Di giorno sbuffa, di spazientisce e diventa nervosa per l’affollamento di spiagge, strade e parcheggi. Mostra malcelata insofferenza per la ressa nei centri commerciali, per i prezzi per turisti di prodotti e servizi, per il chiasso delle discoteche e per le file al rientro dal mare. Fatica a sopportare quelli che ti si appiccicano all’asciugamano, che lasciano l’ombrellone in spiaggia, che parlano diverso.
E’ la meteoropatica dea Greca, nume tutelare del turismo balneare, pronta a trasformarci tutti in esseri bipolari, costretti a inscenare accorate proteste, a denunciare la sorte matrigna e a lanciare urla di dolore, appena si parlerà dei bilanci turistici che prendano in considerazione un orizzonte appena un po’ più lungo dell’estate.
Stagionalità festeggia ai Candelieri e al Redentore, poi, con i primi freschi di settembre mette giù la maschera e ridiventa acida e intrattabile. Tira giù serrande e licenzia gli stagionali, cominciando a fare la difficile.
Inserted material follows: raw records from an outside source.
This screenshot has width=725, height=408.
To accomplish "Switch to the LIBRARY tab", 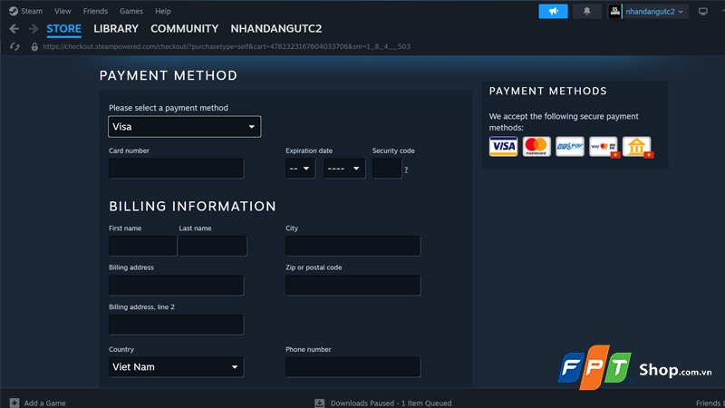I will tap(116, 29).
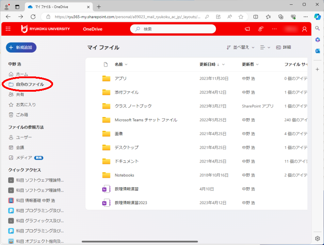Open the 詳細 details pane

pyautogui.click(x=283, y=47)
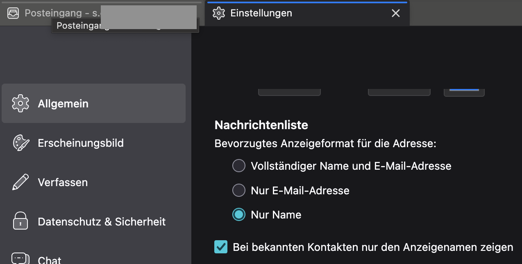Click the Erscheinungsbild palette icon
The width and height of the screenshot is (522, 264).
pyautogui.click(x=20, y=143)
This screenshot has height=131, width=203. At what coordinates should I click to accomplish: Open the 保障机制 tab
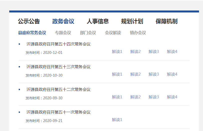[166, 21]
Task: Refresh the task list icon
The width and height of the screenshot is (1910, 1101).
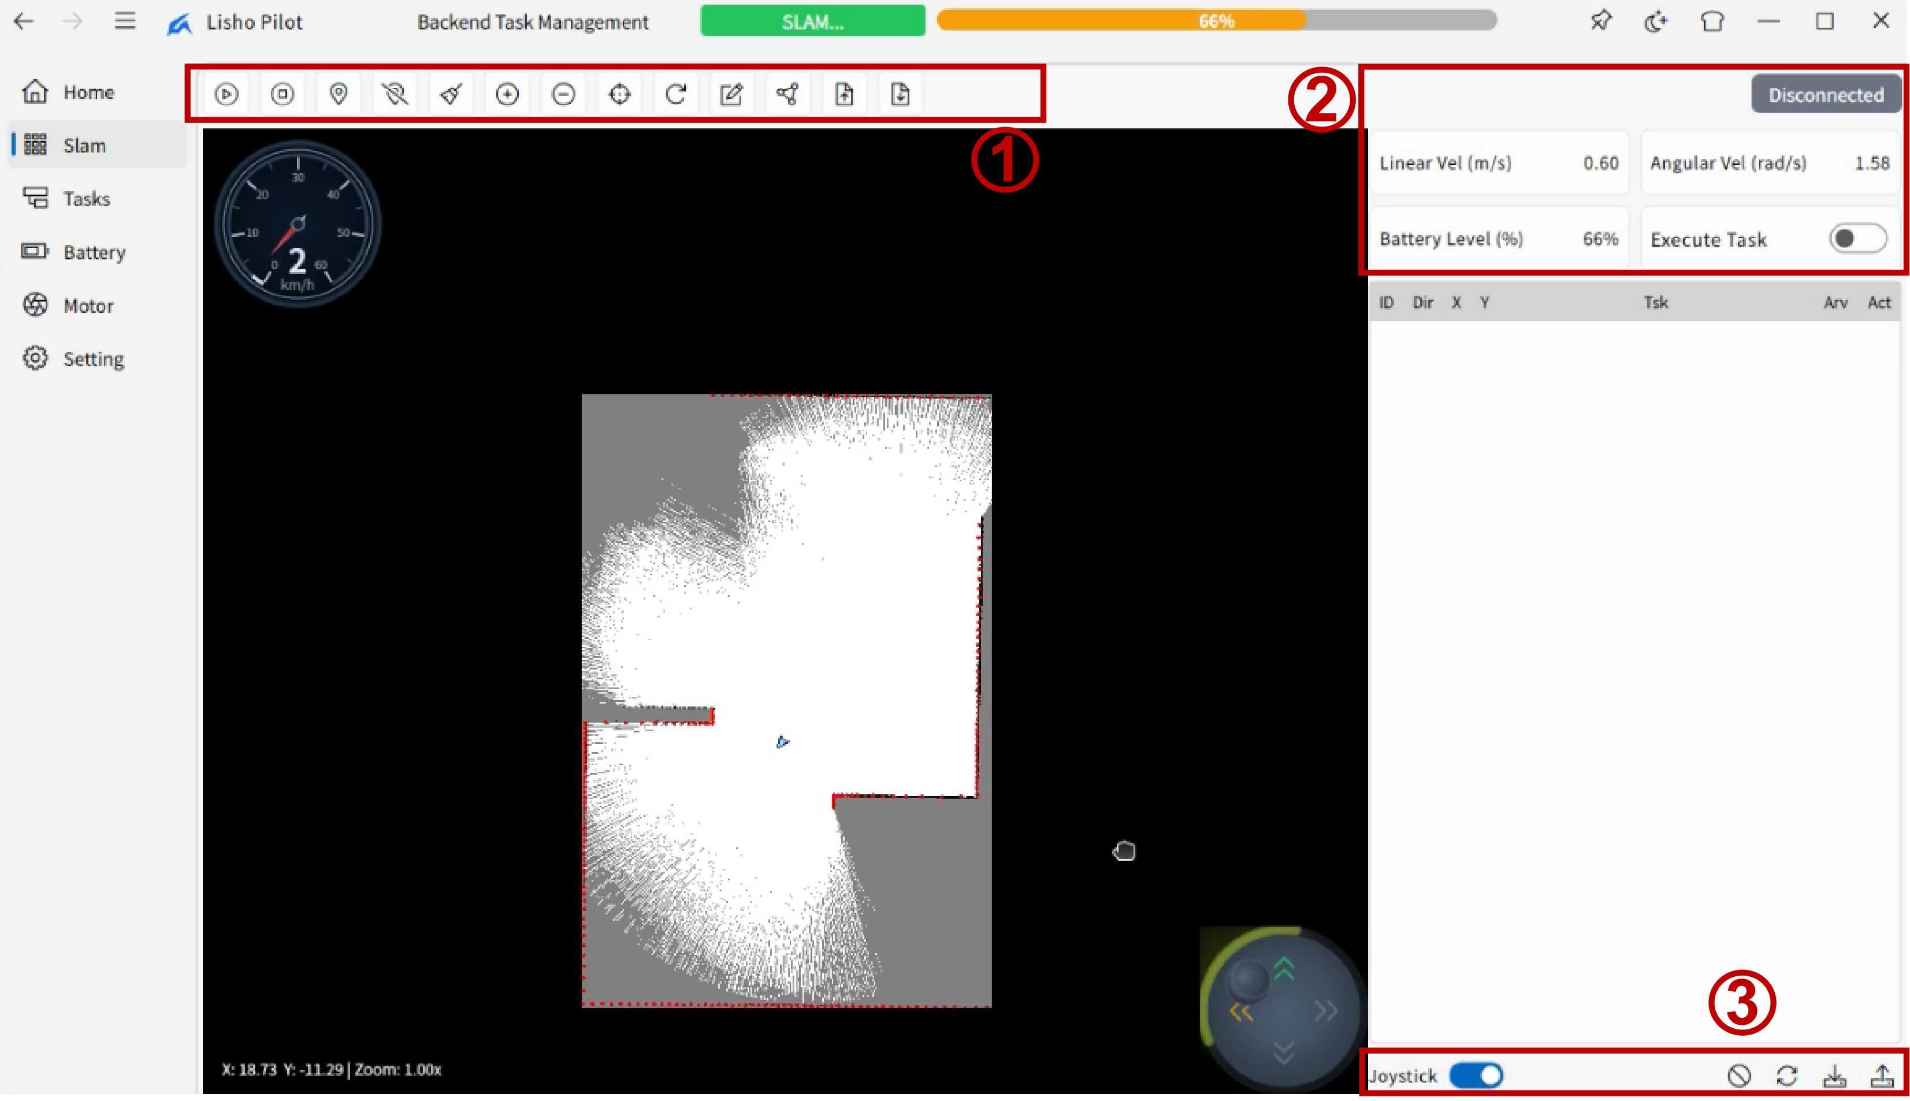Action: coord(1786,1075)
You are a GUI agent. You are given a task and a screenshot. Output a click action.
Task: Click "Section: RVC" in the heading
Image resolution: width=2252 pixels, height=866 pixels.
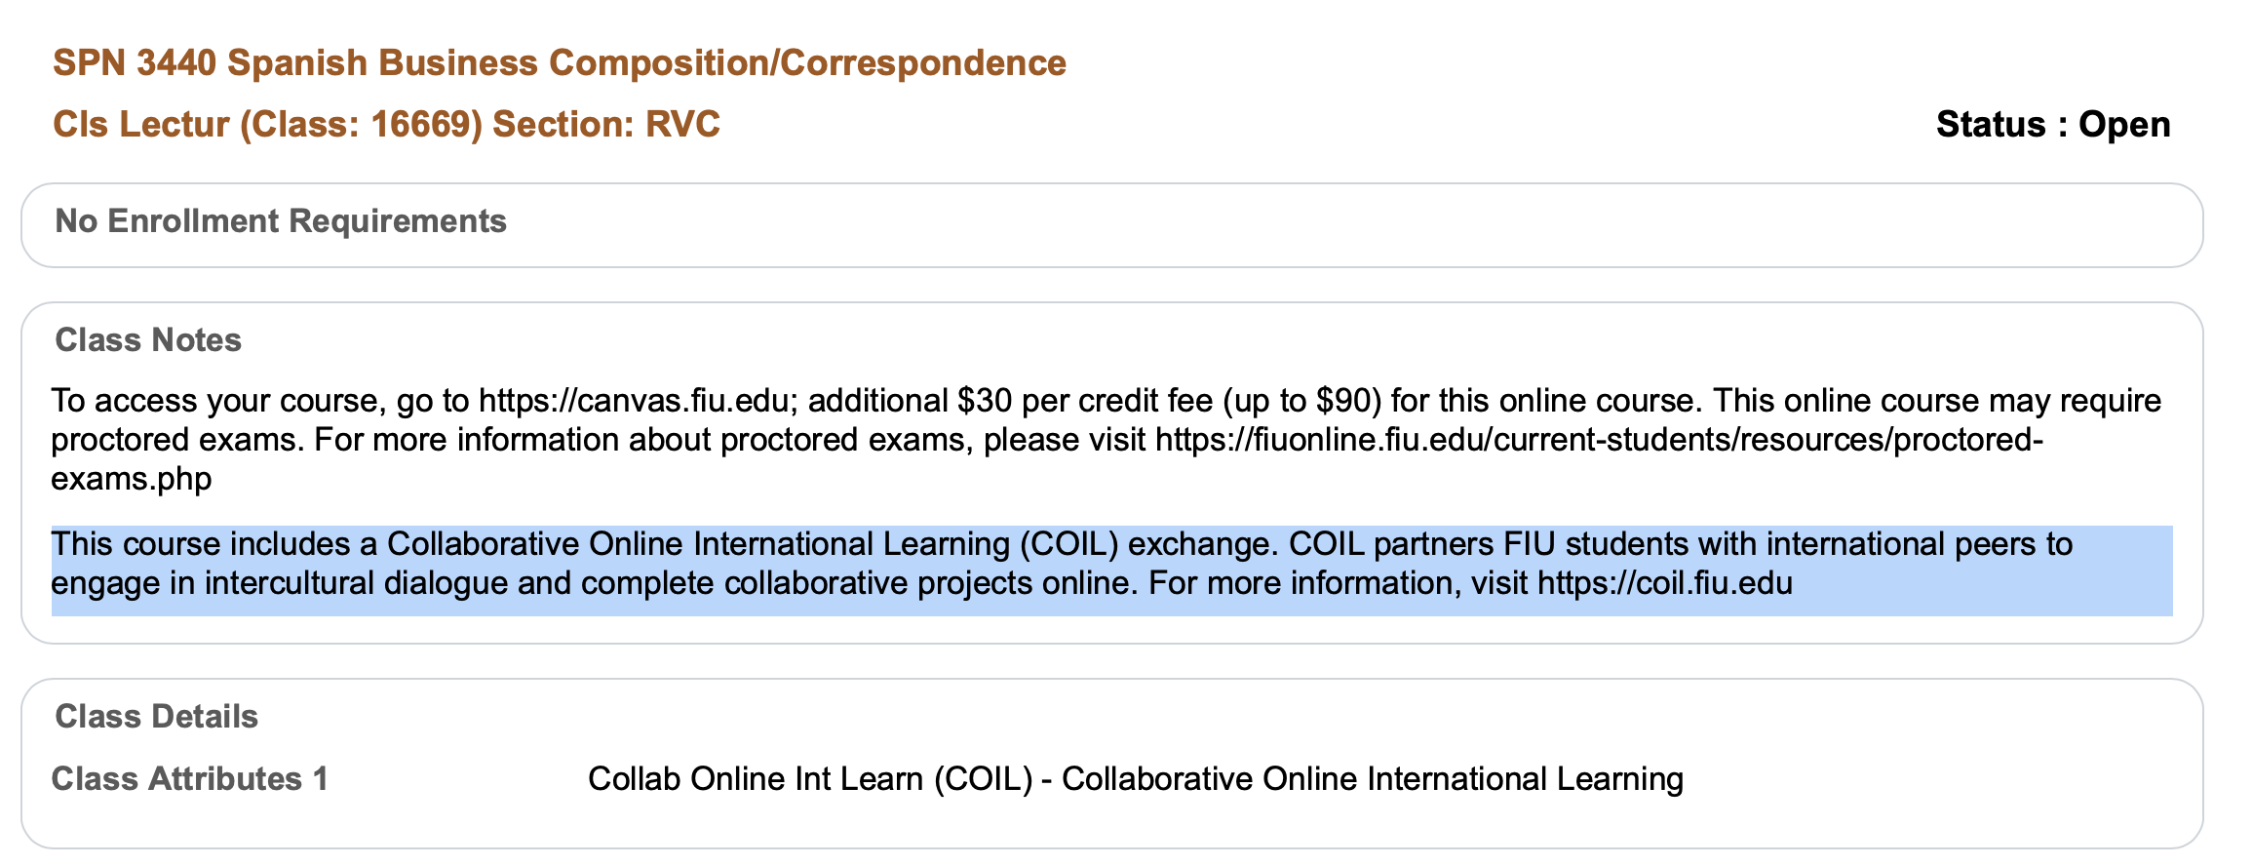[x=605, y=124]
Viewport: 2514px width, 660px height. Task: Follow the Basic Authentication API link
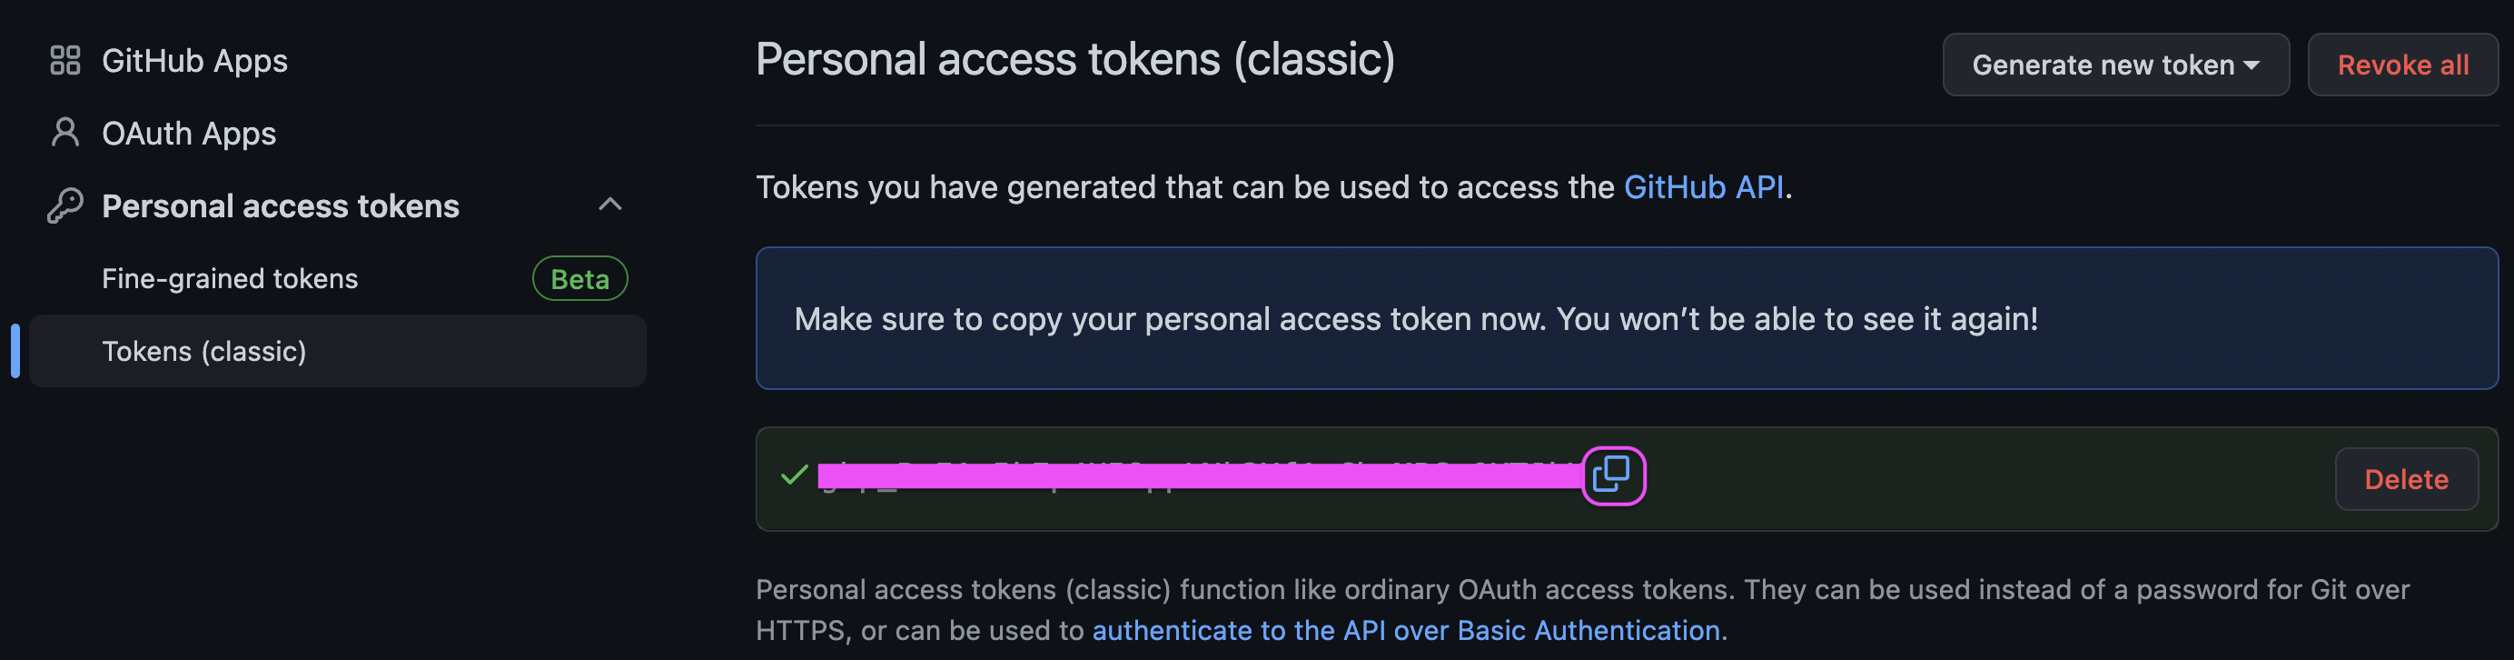pos(1405,631)
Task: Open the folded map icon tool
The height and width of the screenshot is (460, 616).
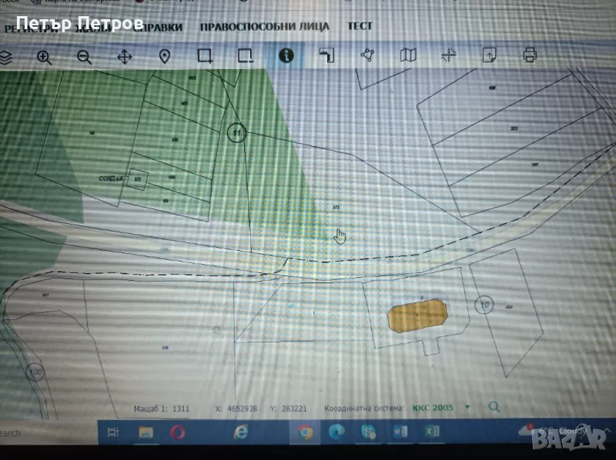Action: pos(408,55)
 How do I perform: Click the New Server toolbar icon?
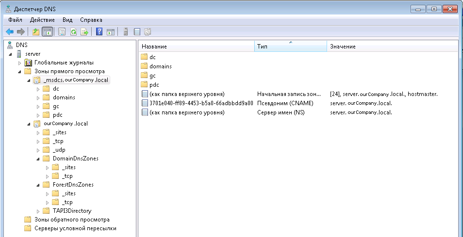click(x=126, y=32)
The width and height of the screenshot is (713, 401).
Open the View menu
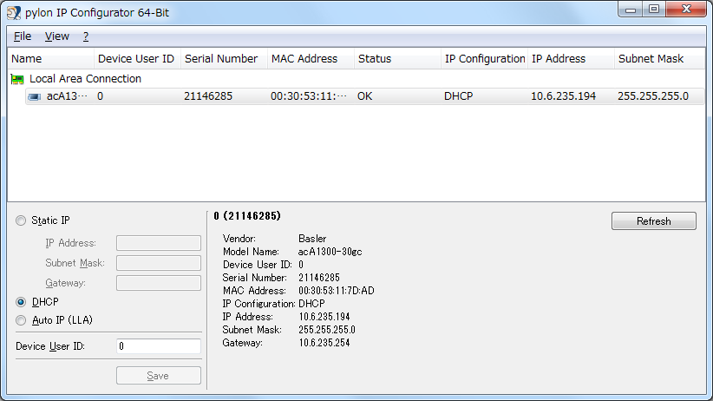57,36
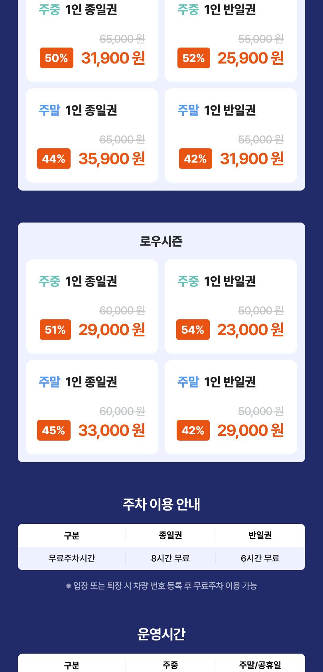The image size is (323, 672).
Task: Choose the 주말 1인 반일권 31,900원 ticket
Action: point(231,135)
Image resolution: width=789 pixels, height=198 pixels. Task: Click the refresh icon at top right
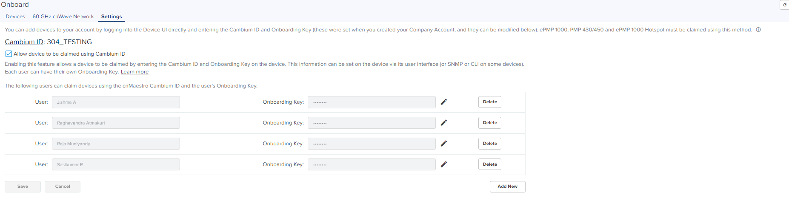coord(784,5)
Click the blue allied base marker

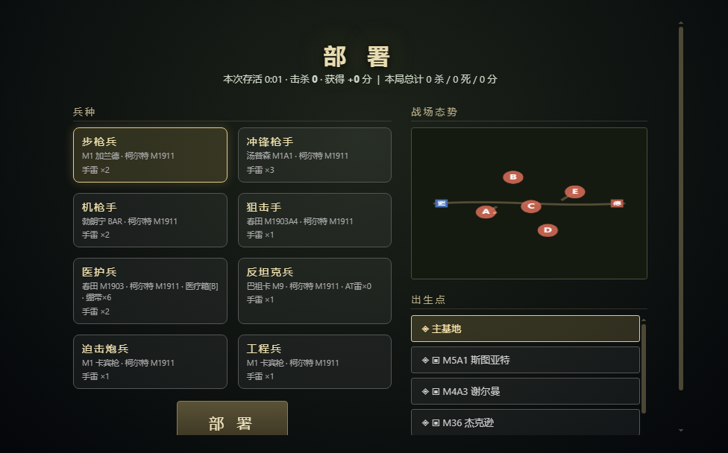441,203
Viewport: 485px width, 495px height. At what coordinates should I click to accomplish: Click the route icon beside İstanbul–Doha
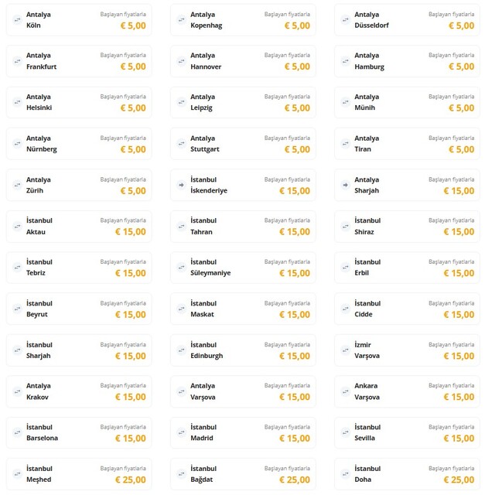pos(345,473)
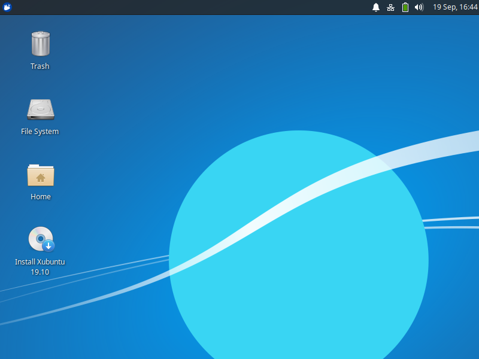The height and width of the screenshot is (359, 479).
Task: Click the volume speaker icon
Action: 419,7
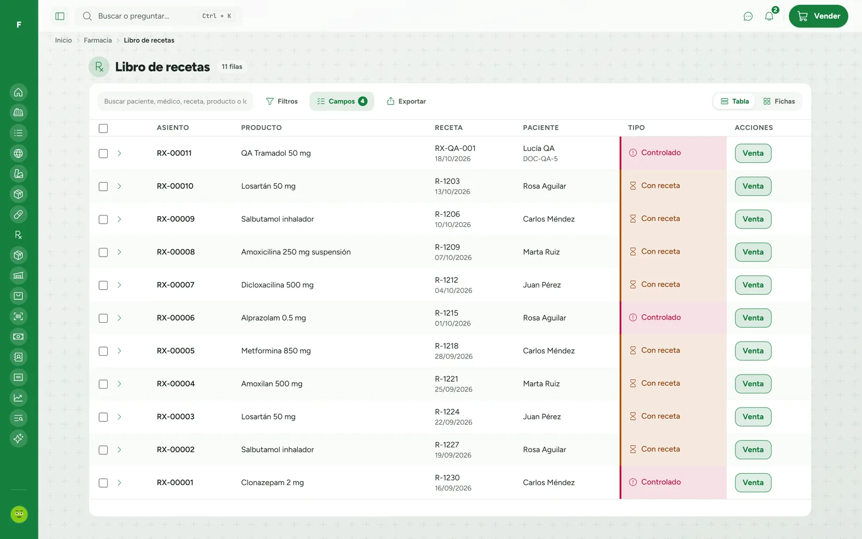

Riesce a dilapidare in poche settimane tutto il bello che aveva costruito nei mesi precedenti e torna ad essere la fata bugiarda che tormenta i sonni dei nostri mesi più freddi, aggirandosi minacciosa e gelida, come il maestrale di novembre, nelle ghost town del turismo estivo, vuote cattedrali in letargo forzato.
È lì che Stagionalità attenderá con trepidazione il ritorno del principe azzurro del turismo, in un ben noto rito cadenzato di pazienza, speranza, fiducia e rassegnazione, che si ripete sempiterno come le quattro stagioni.
E il principe azzurro del turismo puntualmente arriverà anche questo altro anno.
Le concederà qualche settimana di intensa passione, faranno coppia fissa e saranno felici da morire, poi puntualmente di dileguerà lasciando un buon profumo di nostalgia.
Stagionalità piangerà in silenzio sulla spalla dello Stato Sociale. Ma solo per un poco, ad essere sedotta e abbandonata ci ha fatto l’abitudine.